Bij besluitvorming is het dus van belang om te bepalen of een initiatief "niet in betekenende mate" bijdraagt aan de luchtkwaliteit. In de algemene maatregel van bestuur "Niet in betekenende mate" (Besluit NIBM) en de ministeriële regeling NIBM (Regeling NIBM) zijn uitvoeringsregels vastgelegd die betrekking hebben op het begrip NIBM.

Het begrip "niet in betekenende mate" is gedefinieerd als 3% van de grenswaarde voor NO2 en PM10. In de Regeling NIBM is een lijst met categorieën van gevallen (inrichtingen, kantoor- en woningbouwlocaties) opgenomen die niet in betekenende mate bijdragen aan de luchtverontreiniging. Deze gevallen kunnen zonder toetsing aan de grenswaarden voor het aspect luchtkwaliteit uitgevoerd worden.

Vooralsnog geldt dat:

  • voor woningbouwlocaties met minder dan 1.500 woningen (in geval van één ontsluitingsweg) of 3.000 woningen (in geval van twee ontsluitingswegen met een gelijkmatige verkeersverdeling) geen beoordeling op luchtkwaliteit meer hoeft plaats te vinden;
  • voor infrastructuur dat bij minder dan 3% concentratiebijdrage (verkeerseffecten gecorrigeerd voor minder congestie) ook geen beoordeling op luchtkwaliteit meer hoeft plaats te vinden;
  • voor kantoorlocaties is dat bij minder dan 100.000 m2 brutovloeroppervlak bij 1 ontsluitende weg, of 200.000 m2 brutovloeroppervlak bij 2 ontsluitende wegen.

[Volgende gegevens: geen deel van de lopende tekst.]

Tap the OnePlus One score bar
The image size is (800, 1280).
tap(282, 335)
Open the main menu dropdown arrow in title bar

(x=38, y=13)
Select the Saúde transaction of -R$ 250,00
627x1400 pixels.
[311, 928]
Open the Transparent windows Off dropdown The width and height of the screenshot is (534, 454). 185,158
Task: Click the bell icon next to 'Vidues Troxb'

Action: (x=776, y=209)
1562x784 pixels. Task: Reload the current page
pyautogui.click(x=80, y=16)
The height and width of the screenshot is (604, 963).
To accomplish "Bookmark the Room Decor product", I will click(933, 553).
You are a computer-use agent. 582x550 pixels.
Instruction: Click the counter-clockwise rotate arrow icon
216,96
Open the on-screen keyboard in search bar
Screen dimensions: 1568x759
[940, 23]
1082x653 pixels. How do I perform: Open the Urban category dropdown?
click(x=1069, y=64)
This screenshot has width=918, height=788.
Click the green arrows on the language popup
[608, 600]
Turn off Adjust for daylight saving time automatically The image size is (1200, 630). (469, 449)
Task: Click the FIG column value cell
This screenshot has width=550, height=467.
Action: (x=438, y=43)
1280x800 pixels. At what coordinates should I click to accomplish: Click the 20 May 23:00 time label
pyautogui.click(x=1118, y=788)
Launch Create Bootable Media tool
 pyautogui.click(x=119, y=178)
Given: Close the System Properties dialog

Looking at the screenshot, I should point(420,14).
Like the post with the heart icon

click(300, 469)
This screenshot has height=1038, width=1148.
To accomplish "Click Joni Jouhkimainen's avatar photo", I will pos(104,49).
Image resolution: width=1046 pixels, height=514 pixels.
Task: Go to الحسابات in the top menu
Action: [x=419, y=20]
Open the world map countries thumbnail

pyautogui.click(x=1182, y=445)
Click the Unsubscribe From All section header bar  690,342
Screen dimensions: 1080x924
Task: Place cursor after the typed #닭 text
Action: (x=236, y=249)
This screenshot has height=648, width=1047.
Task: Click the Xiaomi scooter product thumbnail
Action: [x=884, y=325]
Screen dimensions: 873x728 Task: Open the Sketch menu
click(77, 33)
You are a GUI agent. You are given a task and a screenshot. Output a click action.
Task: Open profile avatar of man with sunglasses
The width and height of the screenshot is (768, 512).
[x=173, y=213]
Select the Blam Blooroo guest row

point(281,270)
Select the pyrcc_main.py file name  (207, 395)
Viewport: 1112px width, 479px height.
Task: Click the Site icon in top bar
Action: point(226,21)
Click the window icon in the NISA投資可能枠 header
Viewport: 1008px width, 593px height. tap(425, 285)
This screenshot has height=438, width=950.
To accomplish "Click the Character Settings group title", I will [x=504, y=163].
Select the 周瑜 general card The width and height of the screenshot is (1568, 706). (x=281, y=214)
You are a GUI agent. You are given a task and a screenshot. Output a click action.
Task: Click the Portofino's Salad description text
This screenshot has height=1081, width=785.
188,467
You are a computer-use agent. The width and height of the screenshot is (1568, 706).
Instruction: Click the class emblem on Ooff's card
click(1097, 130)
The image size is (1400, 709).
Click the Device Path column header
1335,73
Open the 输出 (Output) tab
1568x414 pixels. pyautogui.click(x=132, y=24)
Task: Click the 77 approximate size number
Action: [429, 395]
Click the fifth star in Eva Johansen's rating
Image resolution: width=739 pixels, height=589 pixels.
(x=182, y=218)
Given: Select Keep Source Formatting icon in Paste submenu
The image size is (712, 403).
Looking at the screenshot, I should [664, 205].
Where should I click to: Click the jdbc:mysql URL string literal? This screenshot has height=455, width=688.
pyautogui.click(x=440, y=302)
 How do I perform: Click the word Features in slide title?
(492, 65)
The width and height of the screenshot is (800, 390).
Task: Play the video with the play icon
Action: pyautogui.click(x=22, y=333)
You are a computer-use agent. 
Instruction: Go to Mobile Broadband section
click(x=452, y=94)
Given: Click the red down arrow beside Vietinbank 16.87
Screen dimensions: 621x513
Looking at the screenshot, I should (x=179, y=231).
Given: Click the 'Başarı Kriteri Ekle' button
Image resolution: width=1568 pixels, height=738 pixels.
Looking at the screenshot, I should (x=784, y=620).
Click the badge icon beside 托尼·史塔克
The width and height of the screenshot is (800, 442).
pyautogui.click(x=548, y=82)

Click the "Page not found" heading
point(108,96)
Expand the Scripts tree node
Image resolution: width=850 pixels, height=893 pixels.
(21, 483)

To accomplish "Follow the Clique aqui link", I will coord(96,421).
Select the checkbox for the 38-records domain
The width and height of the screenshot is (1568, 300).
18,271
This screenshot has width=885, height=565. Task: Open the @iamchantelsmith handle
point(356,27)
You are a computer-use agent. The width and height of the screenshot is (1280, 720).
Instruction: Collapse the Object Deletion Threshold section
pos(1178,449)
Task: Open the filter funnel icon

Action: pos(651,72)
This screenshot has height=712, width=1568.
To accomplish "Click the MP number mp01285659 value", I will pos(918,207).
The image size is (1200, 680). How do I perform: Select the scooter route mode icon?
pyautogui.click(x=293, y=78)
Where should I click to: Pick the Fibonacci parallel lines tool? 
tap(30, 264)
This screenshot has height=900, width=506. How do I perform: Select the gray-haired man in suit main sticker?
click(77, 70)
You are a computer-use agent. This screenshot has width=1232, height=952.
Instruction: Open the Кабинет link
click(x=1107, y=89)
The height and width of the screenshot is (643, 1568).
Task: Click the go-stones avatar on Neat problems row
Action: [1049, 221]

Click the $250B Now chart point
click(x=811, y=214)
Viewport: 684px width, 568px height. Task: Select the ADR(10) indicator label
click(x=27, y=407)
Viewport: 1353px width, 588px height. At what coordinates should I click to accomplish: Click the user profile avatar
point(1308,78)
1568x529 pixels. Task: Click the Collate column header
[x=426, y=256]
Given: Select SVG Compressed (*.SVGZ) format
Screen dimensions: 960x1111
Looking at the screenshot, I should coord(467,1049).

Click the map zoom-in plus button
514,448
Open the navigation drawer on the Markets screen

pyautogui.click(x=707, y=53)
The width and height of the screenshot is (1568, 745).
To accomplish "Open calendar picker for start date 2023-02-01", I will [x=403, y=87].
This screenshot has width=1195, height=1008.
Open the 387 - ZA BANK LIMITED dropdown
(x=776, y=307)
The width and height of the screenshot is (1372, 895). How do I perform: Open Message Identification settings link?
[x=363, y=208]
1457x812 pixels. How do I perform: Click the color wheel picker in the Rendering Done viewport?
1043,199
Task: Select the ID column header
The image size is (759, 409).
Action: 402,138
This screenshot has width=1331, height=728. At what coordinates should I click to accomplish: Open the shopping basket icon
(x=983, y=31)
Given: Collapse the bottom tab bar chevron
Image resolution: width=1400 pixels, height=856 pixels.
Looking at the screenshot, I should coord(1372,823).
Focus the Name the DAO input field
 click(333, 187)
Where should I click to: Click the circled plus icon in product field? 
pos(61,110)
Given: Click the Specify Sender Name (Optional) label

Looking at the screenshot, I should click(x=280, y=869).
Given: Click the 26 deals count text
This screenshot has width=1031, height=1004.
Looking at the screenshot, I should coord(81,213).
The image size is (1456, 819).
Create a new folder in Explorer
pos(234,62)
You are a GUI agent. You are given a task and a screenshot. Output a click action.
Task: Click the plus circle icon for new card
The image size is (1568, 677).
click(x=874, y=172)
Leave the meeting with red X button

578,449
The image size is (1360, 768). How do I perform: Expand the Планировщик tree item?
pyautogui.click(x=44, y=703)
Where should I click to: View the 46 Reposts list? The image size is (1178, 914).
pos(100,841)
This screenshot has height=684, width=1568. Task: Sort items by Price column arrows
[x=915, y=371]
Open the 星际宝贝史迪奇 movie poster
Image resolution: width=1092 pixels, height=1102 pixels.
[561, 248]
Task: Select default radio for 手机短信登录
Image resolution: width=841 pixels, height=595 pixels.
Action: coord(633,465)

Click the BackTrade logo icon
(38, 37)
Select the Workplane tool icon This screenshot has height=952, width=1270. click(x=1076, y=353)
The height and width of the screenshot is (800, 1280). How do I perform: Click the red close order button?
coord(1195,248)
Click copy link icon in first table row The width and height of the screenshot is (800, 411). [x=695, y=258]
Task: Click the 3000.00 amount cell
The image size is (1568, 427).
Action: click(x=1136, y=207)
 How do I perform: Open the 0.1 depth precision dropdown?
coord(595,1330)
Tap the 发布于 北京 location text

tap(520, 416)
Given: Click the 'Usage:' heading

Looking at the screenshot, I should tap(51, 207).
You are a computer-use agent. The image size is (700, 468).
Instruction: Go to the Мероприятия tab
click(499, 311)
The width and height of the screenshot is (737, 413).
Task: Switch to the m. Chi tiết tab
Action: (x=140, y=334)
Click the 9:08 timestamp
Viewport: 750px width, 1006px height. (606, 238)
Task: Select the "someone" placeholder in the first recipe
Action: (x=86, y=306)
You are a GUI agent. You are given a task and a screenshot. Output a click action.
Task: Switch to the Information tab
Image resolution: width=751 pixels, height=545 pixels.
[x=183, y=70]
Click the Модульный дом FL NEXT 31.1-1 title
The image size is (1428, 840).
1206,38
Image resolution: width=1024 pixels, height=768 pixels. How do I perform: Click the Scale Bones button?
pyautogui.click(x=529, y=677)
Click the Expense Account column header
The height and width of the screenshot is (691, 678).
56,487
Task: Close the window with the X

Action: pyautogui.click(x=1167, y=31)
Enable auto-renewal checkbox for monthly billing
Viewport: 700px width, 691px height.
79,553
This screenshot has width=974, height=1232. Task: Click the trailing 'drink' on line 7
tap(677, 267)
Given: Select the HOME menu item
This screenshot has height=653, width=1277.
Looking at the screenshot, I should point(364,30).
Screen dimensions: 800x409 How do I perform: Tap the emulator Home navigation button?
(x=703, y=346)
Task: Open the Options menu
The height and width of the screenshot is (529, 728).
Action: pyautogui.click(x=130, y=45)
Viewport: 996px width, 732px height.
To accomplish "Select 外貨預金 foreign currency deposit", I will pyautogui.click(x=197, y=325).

Dit bestemmingsplan bevat weliswaar nog de mogelijkheid om bedrijfspercelen te (be)bouwen en op de locatie Eggestraat de bouw van een tankstation, wasplaats en hotel/restaurant mogelijk te maken, maar zal een dergelijke hoeveelheid niet halen en daarom kan geconcludeerd worden dat de ontwikkelingen, die in het onderhavige bestemmingsplan mogelijk worden gemaakt, de luchtkwaliteit niet "in betekenende mate" verslechteren.